I am broadly interested in how early life experience programs the neurobiological systems that regulate adult social and emotional behavior.
I conducted my doctoral work with Dr. Larry J. Young at Emory University. While at Emory, I used prairie voles (Microtus ochrogaster), which are small, socially monogamous, biparental rodents, to explore the impact of family structure on family dynamics and development. Through this work, I showed that family structure significantly influences the early life experience of prairie vole pups, the subsequent development of their social and emotional behavior as adults, and at least two socially relevant neuropeptide systems. Interestingly, several of the findings demonstrated sex differences.
In addition to my work on prairie vole family environment, I spearheaded an effort to automate the analysis prairie vole partner preference testing, I worked to examine the interplay between the oxytocin and CRF systems, and I helped examine the biological and behavioral effects of social loss in prairie voles.
Many of the discoveries I made at Emory University indicated that early family environment was somehow programming long-term behavioral outcomes in a sex-dependent manner. I therefore worked as a postdoctoral fellow at the Center for Neuroendocrine Studies in the laboratory of Nancy G. Forger at the University of Massachusetts, Amherst. My work there focused on the developmental organization of the brain through the process of programmed cell death (apoptosis) and how steroid hormones (e.g., androgens and estrogens) are epigenetically regulating apoptosis to produce morphological sex differences in brain areas that regulate social and emotional behaviors. This work incorporates the use of normal and genetically manipulated mice, epigenetic profiling techniques, and anatomical analyses throughout early development.

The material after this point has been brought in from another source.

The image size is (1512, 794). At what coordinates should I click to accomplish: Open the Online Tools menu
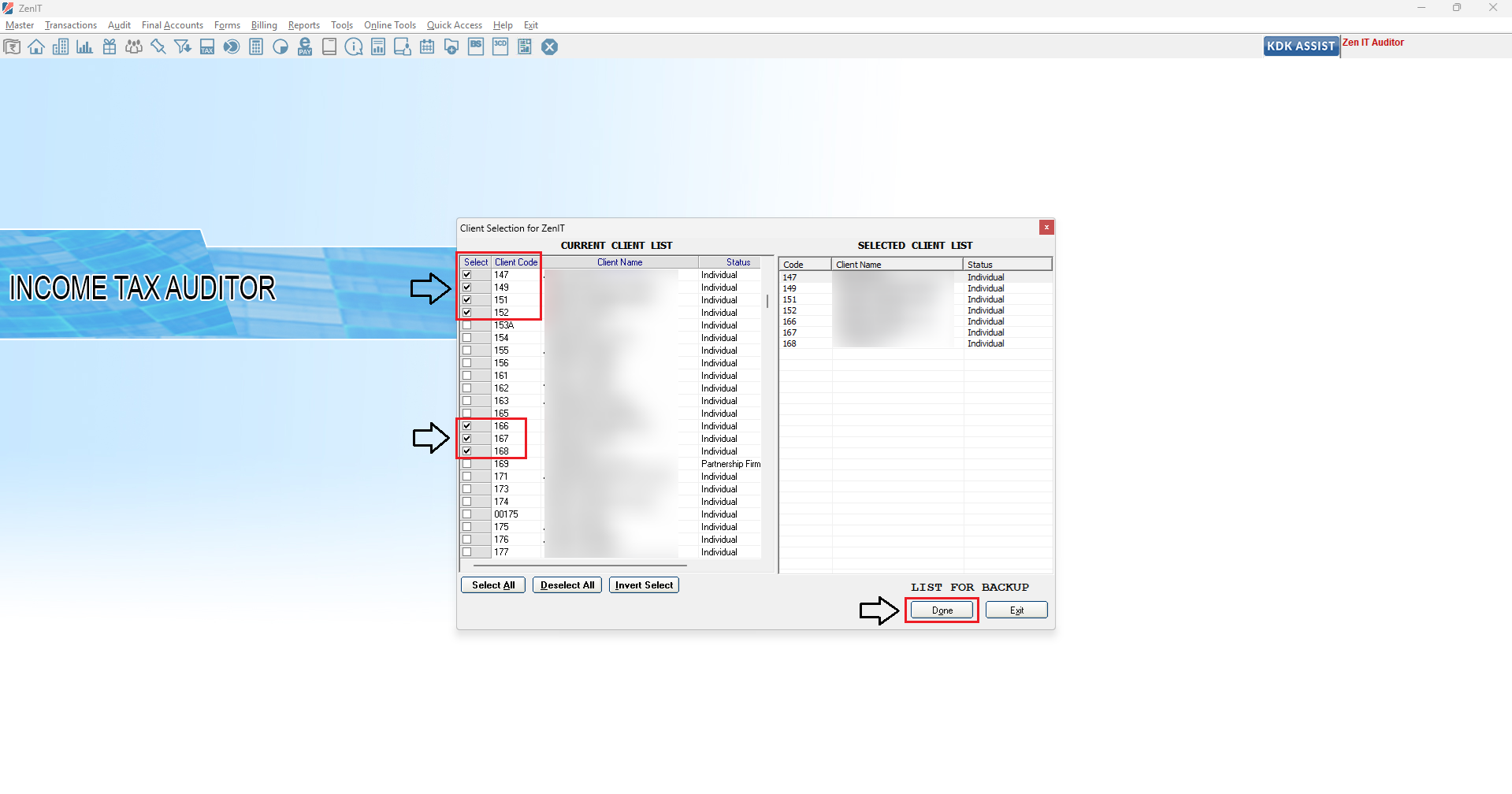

As a new assistant professor at Quinnipiac University, I continued my collaboration with Nancy G. Forger, now at Georgia State University, and re-initiated my work studying the effects of early family environment on development in prairie voles.
Most recently, I have been working on a way to better leverage computer-based behavior scoring to quantify individual differences in behavior. Progress on this front, allowed me to obtain a NARSAD Young Investigator Award grant ($70,000) from the Brain & Behavior Research Foundation. This grant supports my study of how genes and environment interact to influence social behavior.